Fizi, Sud-Kivu. La terre s’est ouverte, la rivière a débordé, et le village de Kasaba s’est effondré. Dans ce coin reculé du littoral du lac Tanganyika, le silence n’est rompu que par les cris étouffés des rares survivants. Il y a quelques jours le nombre de décès s’élevait à 62, l’actuel, mais encore provisoire, fait état de 110 morts. Et peut-être davantage sous les décombres. Le drame a frappé à l’aube du 9 mai, sans prévenir, sans pitié.
« Plusieurs dégâts matériels, des maisons détruites, et des corps que l’on retrouve encore difficilement », confie Samy Kalondji, administrateur du territoire de Fizi, dans un communiqué.
Le pays pleure, encore. Une fois de plus, une catastrophe naturelle frappe l’Est de la République démocratique du Congo, déjà ravagé par la guerre et l’insécurité.
Dominique Asakya, président de la Nouvelle société civile congolaise (NSCC), est amer :
« Nous sommes choqués par l’ampleur des dégâts. Seule une dizaine de corps a été récupérée », souffle-t-il.
Les recherches se font à mains nues, dans la boue et les pierres, au cœur d’un paysage désormais méconnaissable.


Un cauchemar qui se répète. En mai 2024 déjà, le Tanganyika, géant lac frontalier partagé avec le Burundi et la Tanzanie, avait fait des siennes : les rivières Mulongwe, Kalimabenge et Kavinvira avaient débordé, semant chaos et mort dans les provinces de Tanganyika et du Maniema.
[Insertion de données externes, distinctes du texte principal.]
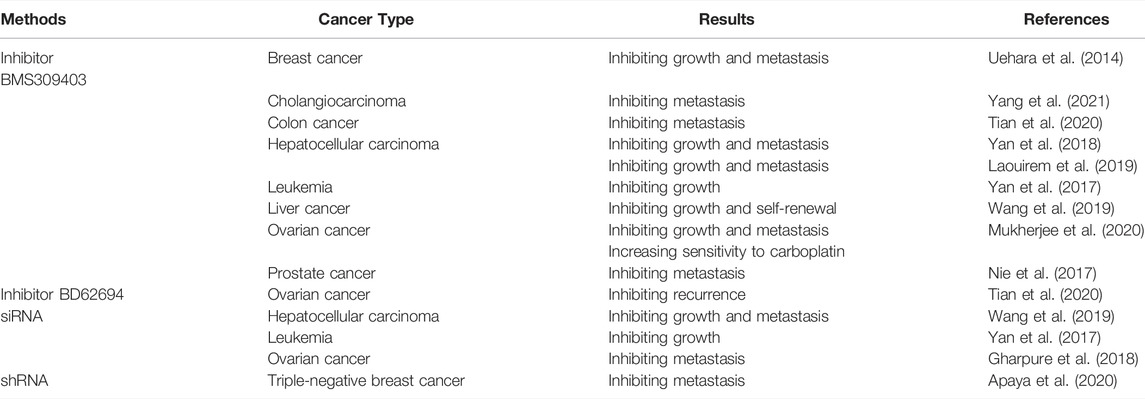Click the Methods column header
The image size is (1145, 399).
click(34, 20)
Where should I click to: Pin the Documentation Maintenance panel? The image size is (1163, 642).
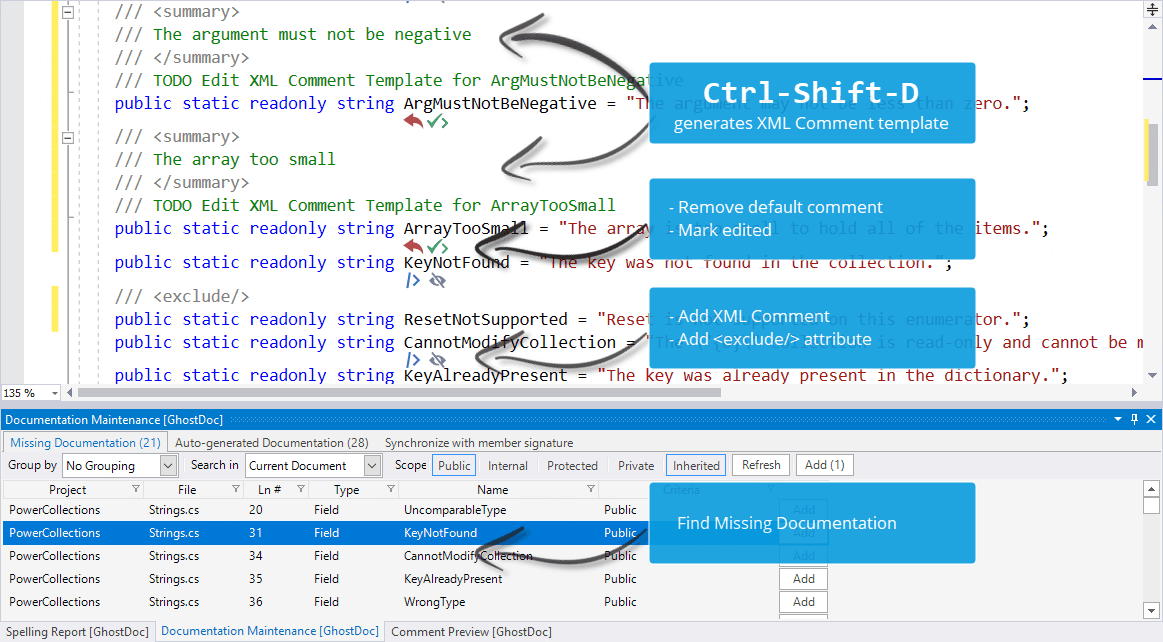click(1135, 419)
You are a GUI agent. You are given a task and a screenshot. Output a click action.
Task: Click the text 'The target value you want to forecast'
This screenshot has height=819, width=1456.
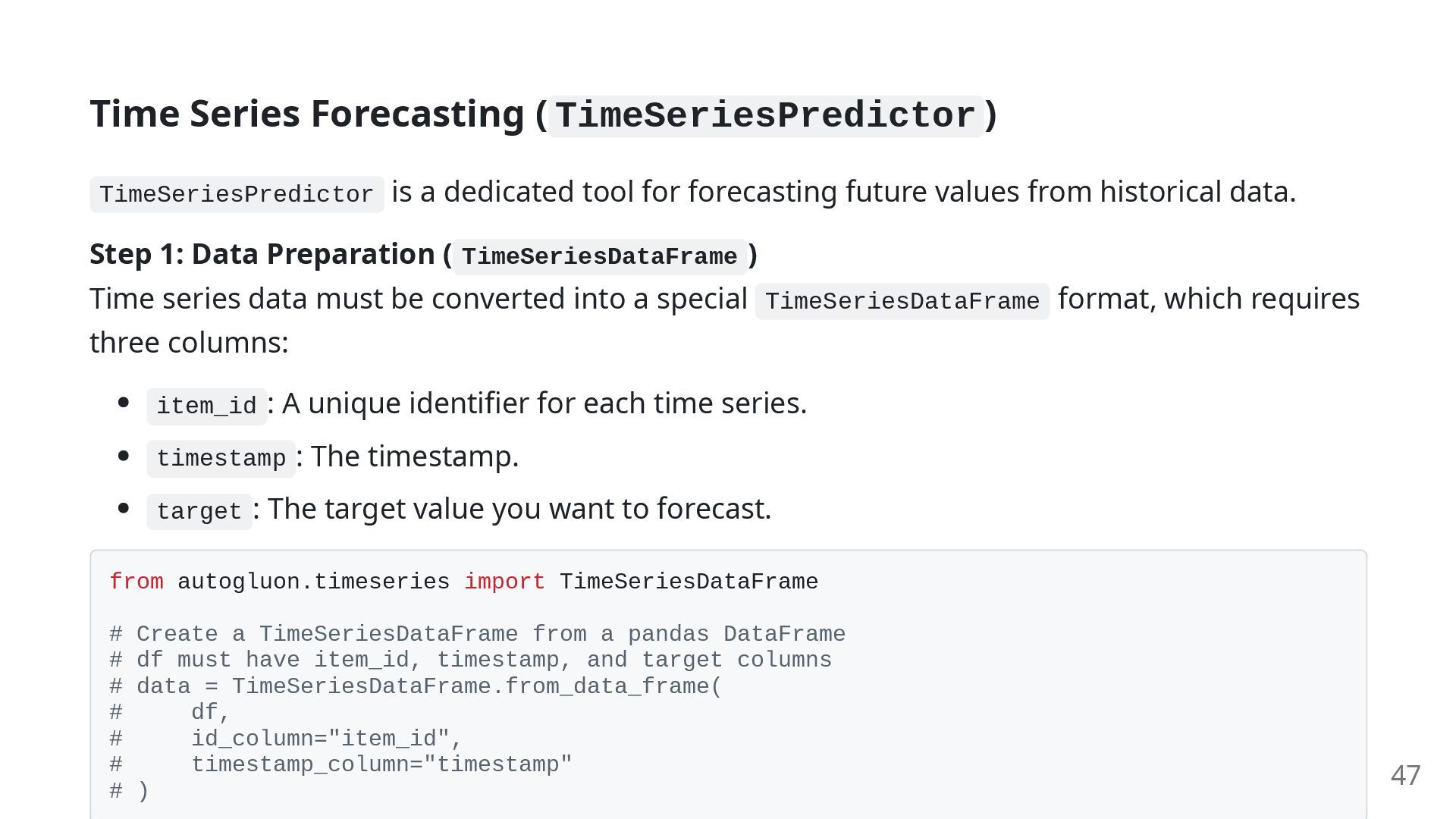coord(517,509)
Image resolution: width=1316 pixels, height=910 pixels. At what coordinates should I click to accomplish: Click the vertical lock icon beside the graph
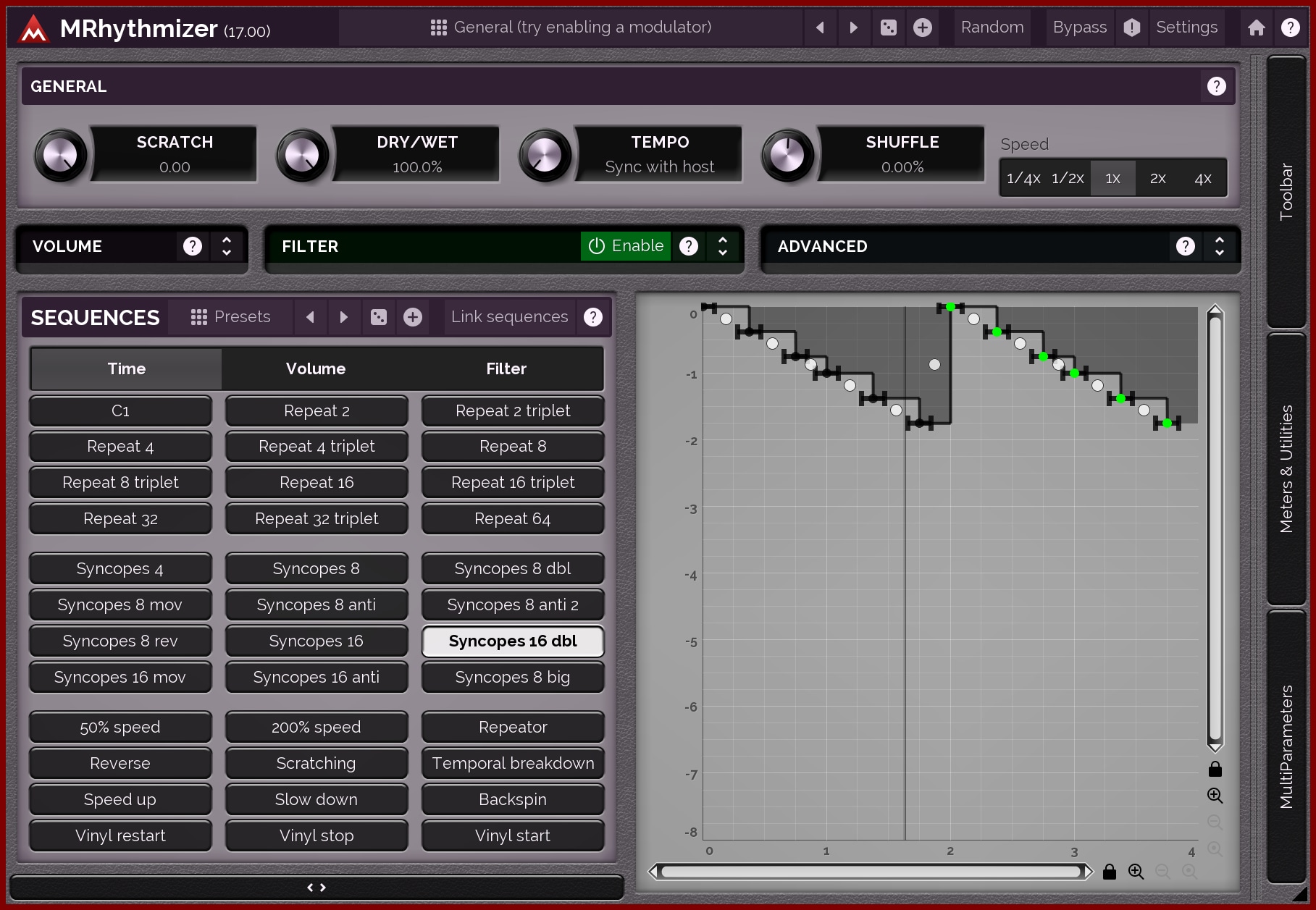1215,769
En juillet, la crue avait même englouti la route d’Uvira à Salamabila. Un conducteur y avait laissé la vie.
À Fizi, l’heure est au deuil, mais aussi aux appels à l’aide. Les autorités, prévenues, tardent à répondre. Kasaba est un cri dans l’indifférence. Un cri de détresse lancé depuis la boue, les débris, les souvenirs éparpillés.
« C’est avec amertume et un cœur douloureux », écrit Jean de Dieu Mabiswa, administrateur d’Uvira, dans un message de compassion à son homologue de Fizi.